Exercise task -
Convert the records from the line containing "At what coordinates should I click to accomplish: Uncheck" through the line containing "point(918,15)" into a numbered list, leaving out blank lines.

(Entries on target coordinates)
===

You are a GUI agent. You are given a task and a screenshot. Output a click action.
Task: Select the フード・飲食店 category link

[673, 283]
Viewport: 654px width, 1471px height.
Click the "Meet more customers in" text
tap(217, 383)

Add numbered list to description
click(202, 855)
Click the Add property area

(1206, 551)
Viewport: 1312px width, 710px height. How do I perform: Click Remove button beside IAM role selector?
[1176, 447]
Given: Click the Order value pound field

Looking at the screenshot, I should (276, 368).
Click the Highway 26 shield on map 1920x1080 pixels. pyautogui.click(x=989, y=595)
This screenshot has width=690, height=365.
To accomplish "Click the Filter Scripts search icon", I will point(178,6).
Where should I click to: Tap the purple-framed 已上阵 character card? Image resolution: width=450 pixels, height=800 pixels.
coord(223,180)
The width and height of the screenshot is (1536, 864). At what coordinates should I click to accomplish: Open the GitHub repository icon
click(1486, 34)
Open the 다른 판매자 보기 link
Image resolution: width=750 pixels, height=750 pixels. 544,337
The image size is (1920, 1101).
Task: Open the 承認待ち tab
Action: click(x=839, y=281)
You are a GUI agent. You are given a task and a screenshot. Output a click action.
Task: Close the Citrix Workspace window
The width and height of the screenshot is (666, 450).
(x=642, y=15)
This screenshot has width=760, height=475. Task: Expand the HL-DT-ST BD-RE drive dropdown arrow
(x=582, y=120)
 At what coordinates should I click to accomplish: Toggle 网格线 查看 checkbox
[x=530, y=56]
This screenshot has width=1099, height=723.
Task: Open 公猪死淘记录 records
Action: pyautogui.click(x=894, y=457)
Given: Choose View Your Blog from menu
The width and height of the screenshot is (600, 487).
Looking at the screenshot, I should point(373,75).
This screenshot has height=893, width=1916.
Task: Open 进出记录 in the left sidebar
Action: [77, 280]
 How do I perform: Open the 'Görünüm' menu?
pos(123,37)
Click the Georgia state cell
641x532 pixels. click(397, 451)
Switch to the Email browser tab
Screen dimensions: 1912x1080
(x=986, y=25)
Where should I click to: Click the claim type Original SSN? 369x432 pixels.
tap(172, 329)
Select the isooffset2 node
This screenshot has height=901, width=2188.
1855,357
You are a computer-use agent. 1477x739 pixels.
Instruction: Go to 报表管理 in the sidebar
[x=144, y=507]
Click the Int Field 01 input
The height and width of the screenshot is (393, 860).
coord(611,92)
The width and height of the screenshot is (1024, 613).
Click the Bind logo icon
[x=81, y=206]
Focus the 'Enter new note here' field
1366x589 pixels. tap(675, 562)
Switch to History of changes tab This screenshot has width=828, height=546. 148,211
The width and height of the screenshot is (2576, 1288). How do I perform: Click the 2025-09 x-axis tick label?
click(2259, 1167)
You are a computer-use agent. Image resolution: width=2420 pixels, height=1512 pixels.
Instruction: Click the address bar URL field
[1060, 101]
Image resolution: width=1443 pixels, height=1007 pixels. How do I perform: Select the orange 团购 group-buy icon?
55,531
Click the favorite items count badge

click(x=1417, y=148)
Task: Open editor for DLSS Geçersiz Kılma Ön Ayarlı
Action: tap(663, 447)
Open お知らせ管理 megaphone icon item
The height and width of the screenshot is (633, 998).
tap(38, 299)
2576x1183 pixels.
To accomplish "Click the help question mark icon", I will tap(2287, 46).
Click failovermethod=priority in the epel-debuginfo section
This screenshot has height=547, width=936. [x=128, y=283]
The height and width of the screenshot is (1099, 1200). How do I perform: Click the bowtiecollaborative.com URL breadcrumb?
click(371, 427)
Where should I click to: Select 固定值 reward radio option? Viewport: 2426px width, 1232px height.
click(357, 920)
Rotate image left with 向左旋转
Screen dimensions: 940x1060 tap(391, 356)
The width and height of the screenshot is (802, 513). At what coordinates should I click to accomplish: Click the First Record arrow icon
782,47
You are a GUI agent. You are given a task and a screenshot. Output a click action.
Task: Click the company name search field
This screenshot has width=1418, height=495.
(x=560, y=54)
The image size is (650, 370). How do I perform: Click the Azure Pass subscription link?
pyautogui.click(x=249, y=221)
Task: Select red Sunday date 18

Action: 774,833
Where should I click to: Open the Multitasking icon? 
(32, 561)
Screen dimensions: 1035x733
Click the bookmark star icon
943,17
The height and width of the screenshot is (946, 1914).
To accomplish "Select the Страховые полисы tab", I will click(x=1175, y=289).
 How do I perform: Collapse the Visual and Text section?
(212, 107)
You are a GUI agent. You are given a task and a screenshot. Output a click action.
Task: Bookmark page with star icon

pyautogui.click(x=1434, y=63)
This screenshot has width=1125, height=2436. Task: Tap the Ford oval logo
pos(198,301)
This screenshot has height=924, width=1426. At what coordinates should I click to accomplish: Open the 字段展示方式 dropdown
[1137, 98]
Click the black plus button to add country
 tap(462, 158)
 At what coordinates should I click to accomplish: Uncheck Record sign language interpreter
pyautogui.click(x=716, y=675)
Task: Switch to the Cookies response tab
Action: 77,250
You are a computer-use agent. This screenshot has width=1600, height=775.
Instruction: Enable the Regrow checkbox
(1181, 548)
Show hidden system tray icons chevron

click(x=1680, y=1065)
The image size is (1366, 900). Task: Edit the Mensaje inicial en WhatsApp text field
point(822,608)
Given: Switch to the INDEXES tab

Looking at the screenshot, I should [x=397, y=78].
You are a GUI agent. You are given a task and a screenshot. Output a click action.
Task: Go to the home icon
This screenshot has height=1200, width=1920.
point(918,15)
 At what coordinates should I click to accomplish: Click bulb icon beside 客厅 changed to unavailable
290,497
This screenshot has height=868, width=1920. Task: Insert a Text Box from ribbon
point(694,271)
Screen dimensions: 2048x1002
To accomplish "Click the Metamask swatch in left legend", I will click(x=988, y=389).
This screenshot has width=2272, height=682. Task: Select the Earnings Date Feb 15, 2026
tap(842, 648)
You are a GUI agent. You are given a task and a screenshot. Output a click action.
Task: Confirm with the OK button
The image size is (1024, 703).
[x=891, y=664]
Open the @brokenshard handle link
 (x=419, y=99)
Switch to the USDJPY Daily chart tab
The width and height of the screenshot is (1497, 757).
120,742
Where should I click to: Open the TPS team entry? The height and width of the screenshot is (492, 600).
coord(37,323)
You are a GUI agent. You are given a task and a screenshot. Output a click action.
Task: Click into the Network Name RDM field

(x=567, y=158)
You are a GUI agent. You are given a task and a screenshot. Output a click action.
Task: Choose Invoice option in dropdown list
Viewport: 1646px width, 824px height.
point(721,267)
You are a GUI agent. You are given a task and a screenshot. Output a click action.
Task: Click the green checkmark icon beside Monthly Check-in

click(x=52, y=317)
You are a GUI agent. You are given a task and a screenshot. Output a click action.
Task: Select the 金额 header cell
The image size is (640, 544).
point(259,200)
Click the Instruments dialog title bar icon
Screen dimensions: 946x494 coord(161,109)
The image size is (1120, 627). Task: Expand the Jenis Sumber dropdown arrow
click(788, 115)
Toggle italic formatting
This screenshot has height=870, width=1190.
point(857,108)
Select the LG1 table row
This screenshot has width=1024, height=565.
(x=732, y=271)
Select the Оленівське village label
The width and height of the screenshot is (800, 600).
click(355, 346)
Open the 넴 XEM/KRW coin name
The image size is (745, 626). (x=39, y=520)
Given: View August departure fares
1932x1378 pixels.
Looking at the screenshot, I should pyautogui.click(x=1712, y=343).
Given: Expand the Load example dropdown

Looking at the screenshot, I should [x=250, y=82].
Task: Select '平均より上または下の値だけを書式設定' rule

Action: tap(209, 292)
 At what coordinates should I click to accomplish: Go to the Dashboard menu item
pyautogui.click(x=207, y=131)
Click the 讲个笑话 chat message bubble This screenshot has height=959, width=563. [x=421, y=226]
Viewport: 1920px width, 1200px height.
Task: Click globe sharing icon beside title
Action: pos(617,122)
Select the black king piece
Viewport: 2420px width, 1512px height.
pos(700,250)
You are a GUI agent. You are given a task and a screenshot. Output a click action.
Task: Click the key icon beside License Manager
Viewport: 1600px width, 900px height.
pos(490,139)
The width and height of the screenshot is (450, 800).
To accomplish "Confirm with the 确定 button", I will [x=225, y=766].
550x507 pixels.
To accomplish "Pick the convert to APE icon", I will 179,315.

===

Exercise answer -
1.  At what coordinates should I click to accomplish: Uncheck Record sign language interpreter
2. pyautogui.click(x=716, y=675)
3. Task: Switch to the Cookies response tab
4. Action: 77,250
5. You are a computer-use agent. This screenshot has width=1600, height=775.
6. Instruction: Enable the Regrow checkbox
7. (1181, 548)
8. Show hidden system tray icons chevron
9. click(x=1680, y=1065)
10. The image size is (1366, 900). Task: Edit the Mensaje inicial en WhatsApp text field
11. point(822,608)
12. Given: Switch to the INDEXES tab
13. Looking at the screenshot, I should [x=397, y=78].
14. You are a GUI agent. You are given a task and a screenshot. Output a click action.
15. Task: Go to the home icon
16. This screenshot has height=1200, width=1920.
17. point(918,15)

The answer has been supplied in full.